• **AIM**: Quote the Jira issue update below in full, character for character.

• **PAGE**:
##############################
[
https://issues.apache.org/jira/browse/IGNITE-23702?page=com.atlassian.jira.plugin.system.issuetabpanels:all-tabpanel
]
Denis Chudov updated IGNITE-23702:
----------------------------------
Description:
*Stack trace:*
{code:java}
java.lang.AssertionError: Unexpected replica reservation with STOPPING state
[groupId=18_part_1].
at
org.apache.ignite.internal.replicator.ReplicaManager$ReplicaStateManager.reserveReplica(ReplicaManager.java:1560)
~[ignite-replicator-9.0.127-SNAPSHOT.jar:?]
at
org.apache.ignite.internal.replicator.ReplicaImpl.waitForActualState(ReplicaImpl.java:306)
~[ignite-replicator-9.0.127-SNAPSHOT.jar:?]
at
org.apache.ignite.internal.replicator.ReplicaImpl.lambda$processLeaseGrantedMessage$6(ReplicaImpl.java:240)
~[ignite-replicator-9.0.127-SNAPSHOT.jar:?]
at
java.base/java.util.concurrent.CompletableFuture.uniComposeStage(CompletableFuture.java:1106)
~[?:?]
at
java.base/java.util.concurrent.CompletableFuture.thenCompose(CompletableFuture.java:2235)
~[?:?]
at
org.apache.ignite.internal.replicator.ReplicaImpl.lambda$processLeaseGrantedMessage$7(ReplicaImpl.java:209)
~[ignite-replicator-9.0.127-SNAPSHOT.jar:?]
at
java.base/java.util.concurrent.CompletableFuture.uniComposeStage(CompletableFuture.java:1106)
##############################
(Element lookup records)

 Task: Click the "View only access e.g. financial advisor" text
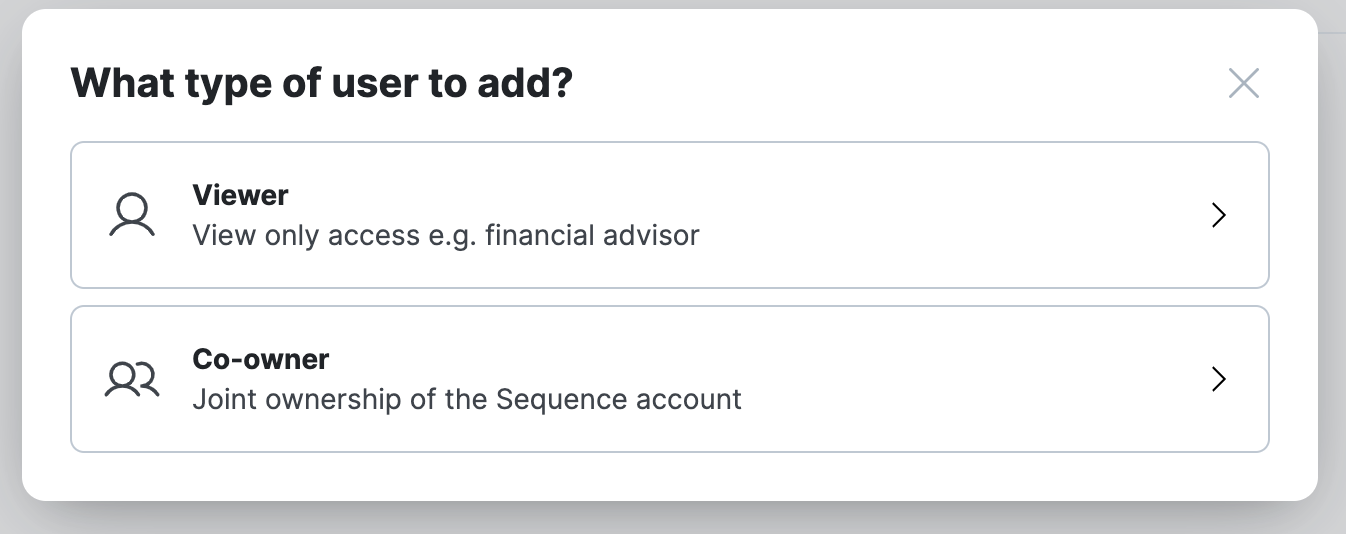[x=446, y=236]
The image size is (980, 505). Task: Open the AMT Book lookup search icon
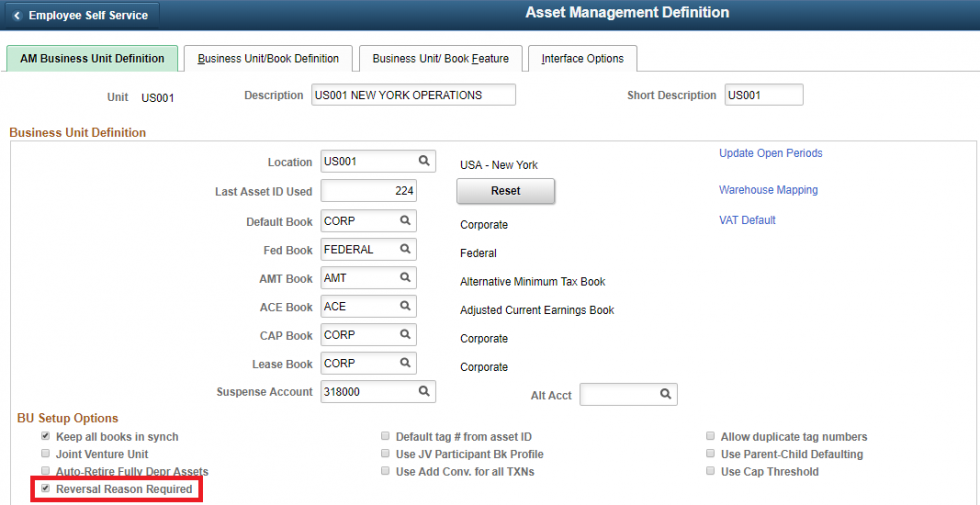coord(406,278)
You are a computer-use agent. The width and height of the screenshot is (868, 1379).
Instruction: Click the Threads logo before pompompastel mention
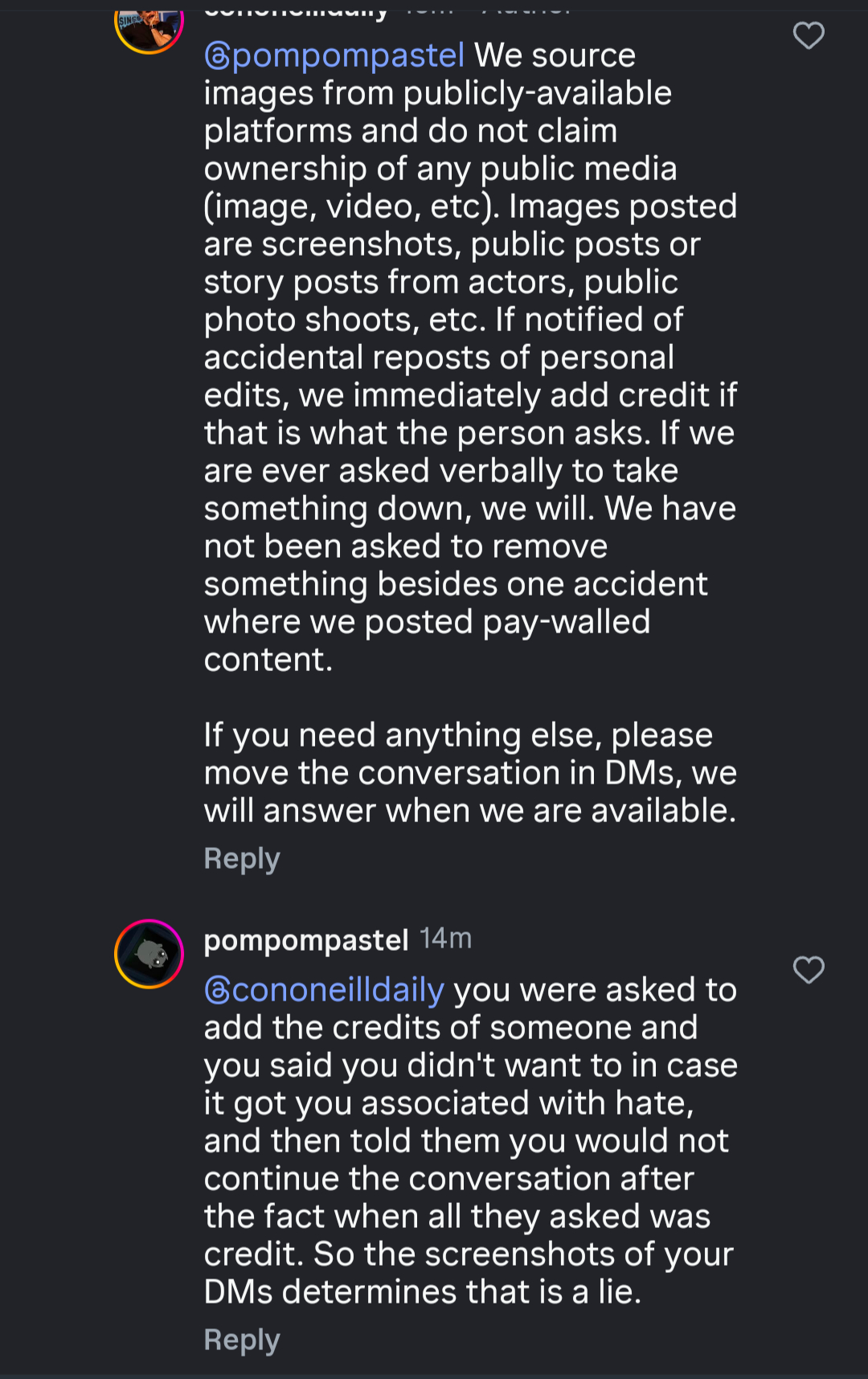tap(217, 56)
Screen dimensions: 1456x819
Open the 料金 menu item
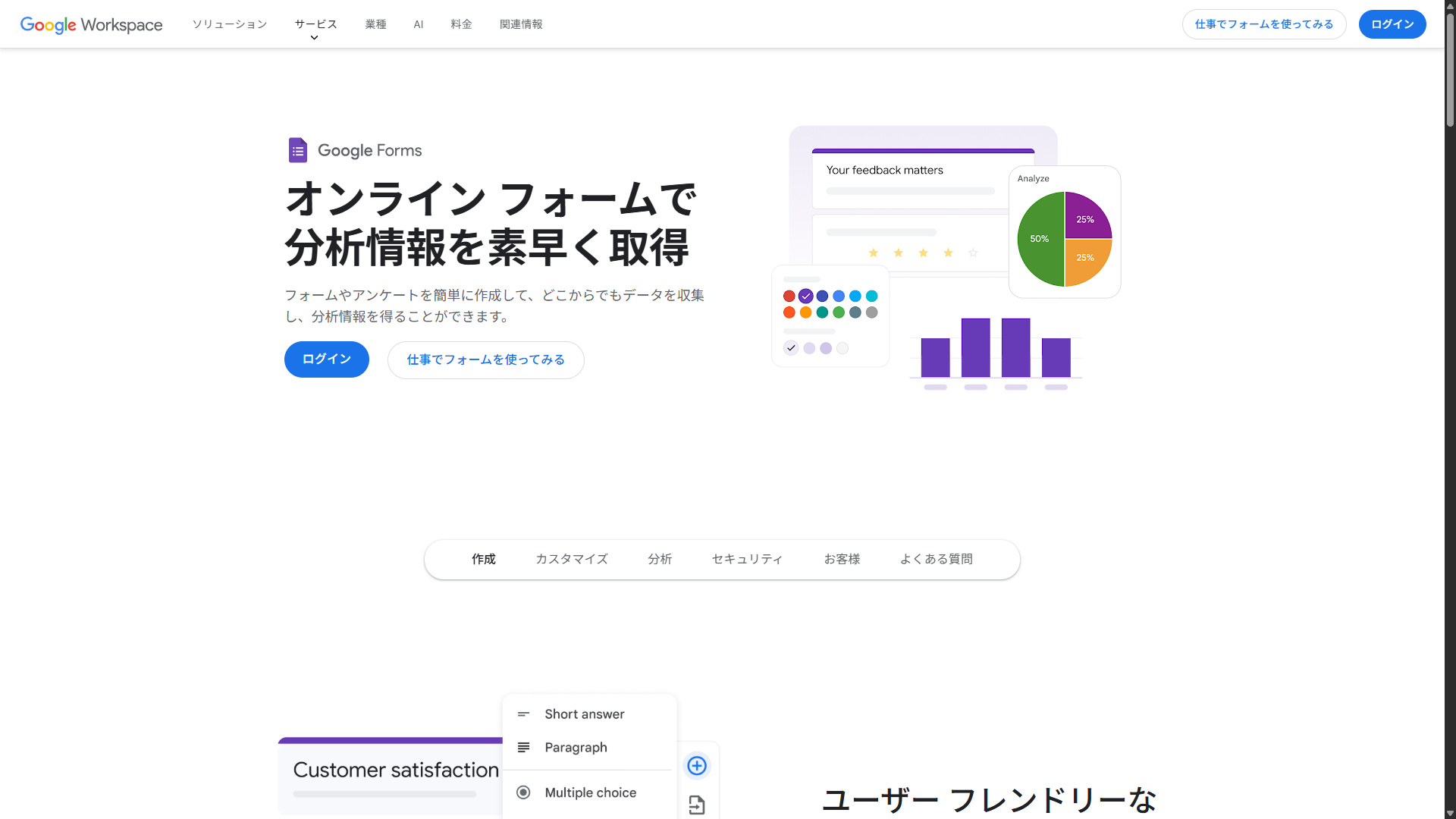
##############################
• **RESPONSE TO THE EXERCISE**:
[
https://issues.apache.org/jira/browse/IGNITE-23702?page=com.atlassian.jira.plugin.system.issuetabpanels:all-tabpanel
]
Denis Chudov updated IGNITE-23702:
----------------------------------
Description:
*Stack trace:*
{code:java}
java.lang.AssertionError: Unexpected replica reservation with STOPPING state
[groupId=18_part_1].
at
org.apache.ignite.internal.replicator.ReplicaManager$ReplicaStateManager.reserveReplica(ReplicaManager.java:1560)
~[ignite-replicator-9.0.127-SNAPSHOT.jar:?]
at
org.apache.ignite.internal.replicator.ReplicaImpl.waitForActualState(ReplicaImpl.java:306)
~[ignite-replicator-9.0.127-SNAPSHOT.jar:?]
at
org.apache.ignite.internal.replicator.ReplicaImpl.lambda$processLeaseGrantedMessage$6(ReplicaImpl.java:240)
~[ignite-replicator-9.0.127-SNAPSHOT.jar:?]
at
java.base/java.util.concurrent.CompletableFuture.uniComposeStage(CompletableFuture.java:1106)
~[?:?]
at
java.base/java.util.concurrent.CompletableFuture.thenCompose(CompletableFuture.java:2235)
~[?:?]
at
org.apache.ignite.internal.replicator.ReplicaImpl.lambda$processLeaseGrantedMessage$7(ReplicaImpl.java:209)
~[ignite-replicator-9.0.127-SNAPSHOT.jar:?]
at
java.base/java.util.concurrent.CompletableFuture.uniComposeStage(CompletableFuture.java:1106)